Perhaps the all-time rubber arm belonged to Robin Roberts. From 1950 through 1955, Roberts never pitched fewer than 300 innnings — or won fewer than 20 games. In 1950 he was just 23 — imagine a prodigious talent being subjected to 300 innings at that age today. But his arm wasn’t spent in that six-year stretch, because he started 30 or more games in 7 of the next 9 seasons.
And there’s this: what financial incentive does a major league team have for “protecting” the arms of its young starters? Why nurse along a pitcher at 200 innings per year, until he hits his prime and can sell himself to the highest bidder? Wouldn’t the economical move be to miximize use of a pitcher before he is arbitration-eligible, or free-agency eligible? 40 starts times 6.5 innings per start = 260 innings. If Adam Wainwright has the capability of pitching 260 innings a year, why save those innings for the next team that owns his contract? The real investment isn’t made in youngsters, it’s made in veterans. If Gil Meche can command $7 milllion a year, why not go with a four man rotation and pitch those strong young arms for 6 or 7 innings per start?
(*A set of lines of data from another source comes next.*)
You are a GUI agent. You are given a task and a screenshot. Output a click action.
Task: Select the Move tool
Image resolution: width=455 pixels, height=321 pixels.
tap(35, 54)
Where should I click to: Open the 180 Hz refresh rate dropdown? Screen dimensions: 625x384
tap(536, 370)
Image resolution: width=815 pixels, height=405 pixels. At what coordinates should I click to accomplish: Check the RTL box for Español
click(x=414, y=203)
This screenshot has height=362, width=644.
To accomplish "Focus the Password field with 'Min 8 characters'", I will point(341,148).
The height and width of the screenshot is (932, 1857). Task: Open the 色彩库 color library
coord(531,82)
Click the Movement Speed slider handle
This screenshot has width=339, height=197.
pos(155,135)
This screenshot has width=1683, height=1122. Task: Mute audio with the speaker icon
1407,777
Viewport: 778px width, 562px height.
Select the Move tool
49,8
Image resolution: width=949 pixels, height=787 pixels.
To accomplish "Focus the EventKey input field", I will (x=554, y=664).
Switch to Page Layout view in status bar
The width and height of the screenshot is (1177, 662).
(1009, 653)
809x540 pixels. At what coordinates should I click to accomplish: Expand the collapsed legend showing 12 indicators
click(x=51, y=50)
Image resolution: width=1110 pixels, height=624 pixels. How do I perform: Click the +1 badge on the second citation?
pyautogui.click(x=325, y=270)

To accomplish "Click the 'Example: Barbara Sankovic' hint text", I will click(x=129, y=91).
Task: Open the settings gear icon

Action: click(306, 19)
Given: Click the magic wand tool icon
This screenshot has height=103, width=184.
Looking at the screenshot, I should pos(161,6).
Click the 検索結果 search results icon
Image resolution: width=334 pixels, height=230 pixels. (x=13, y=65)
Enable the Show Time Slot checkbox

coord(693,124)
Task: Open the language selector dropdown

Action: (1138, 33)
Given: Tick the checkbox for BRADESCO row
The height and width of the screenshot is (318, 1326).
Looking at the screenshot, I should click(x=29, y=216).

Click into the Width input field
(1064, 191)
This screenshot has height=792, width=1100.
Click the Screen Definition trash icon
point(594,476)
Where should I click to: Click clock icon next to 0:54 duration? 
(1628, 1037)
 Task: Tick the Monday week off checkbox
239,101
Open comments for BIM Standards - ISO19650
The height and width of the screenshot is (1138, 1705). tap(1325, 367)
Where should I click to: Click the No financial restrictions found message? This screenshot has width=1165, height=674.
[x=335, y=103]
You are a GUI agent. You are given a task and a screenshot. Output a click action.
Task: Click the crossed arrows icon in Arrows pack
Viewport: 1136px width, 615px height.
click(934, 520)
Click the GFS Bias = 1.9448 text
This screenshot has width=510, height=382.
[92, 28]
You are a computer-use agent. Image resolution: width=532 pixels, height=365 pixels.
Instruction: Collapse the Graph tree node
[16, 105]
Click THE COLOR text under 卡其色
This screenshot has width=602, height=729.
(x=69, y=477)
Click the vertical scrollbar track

Exploitation? Maybe. But after seeing the contracts that pitchers signed this winter, I’d say it’s the veteran pitchers doing the exploiting, the owners who are being exploited. Case in point: Roger Clemens. When he came out of college in 1983, the Red Sox were worried that he’d been burned out by coach Cliff Gustafson at Texas, where he pitched 166 innings in a four month season. Clemens only gave the Red Sox 35 starts and 231 innings his first two seasons. Then he turned into the Rocket. 20 years later, he has owners salivating at the chance to pay him $1 million per start for half a season.
So economically speaking, would you rather pay a 43 year old $18 million to take half the season off, then rest four days out of five, giving you 6 innings on a good day? Or would you rather pay $400,000 for 260 innings, and only have to employ four starting pitchers? Starters are overpriced, middle relievers are a relative bargain.
Wow, Will makes a powerful argument. He should write a book and call it “Moneymound.”
Actually, I don’t know why you couldn’t make a four-man rotation simpler than what Derrick had suggested. Fifth starters often go 7-10 days between starts, right? Just line up four starters, and pencil in question marks (???) for the fifth starter. You’ll have a few guys in the bullpen (Ryan Franklin, Brad Thompson, Braden Looper, Chris Narveson) who can start occasionally, and just assign the one you want given matchups, etc., on an ad hoc basis. They could know five days ahead to be able to prepare like a starter.
Then, there’s no need to ask the other starters to go on short rest, quit after four innings, etc. I agree with a comment in the original four-man rotation blog that Carpenter, given both his injury history and the big, long-running contract he’s received, is an asset that shouldn’t be tinkered with.
You could get vertigo looking off the cliff of pitching heading into spring training. Even to get three starters after Carpenter, you have some big, big question marks. IF Wells returns to form, IF Reyes can hold up to a full season, IF Wainright isn’t needed in the bullpen… I’m cautiously optimistic about Wells and Reyes. I remain to be convinced about Isringhausen coming back effectively, in April or at all (Bo Jackson, anyone?), which puts Wainright at risk in the rotation. And we’ll be lucky if Mulder is effective at all in 2007.
I like your thinking Will. I would use the heck out of those guys - especially when you look at the amount of money these guys are being paid to play every five days.
I think that some time in the near future some team will go back to the four man rotation, and they will revolutionize the game. You’ve got to get your money out of these guys.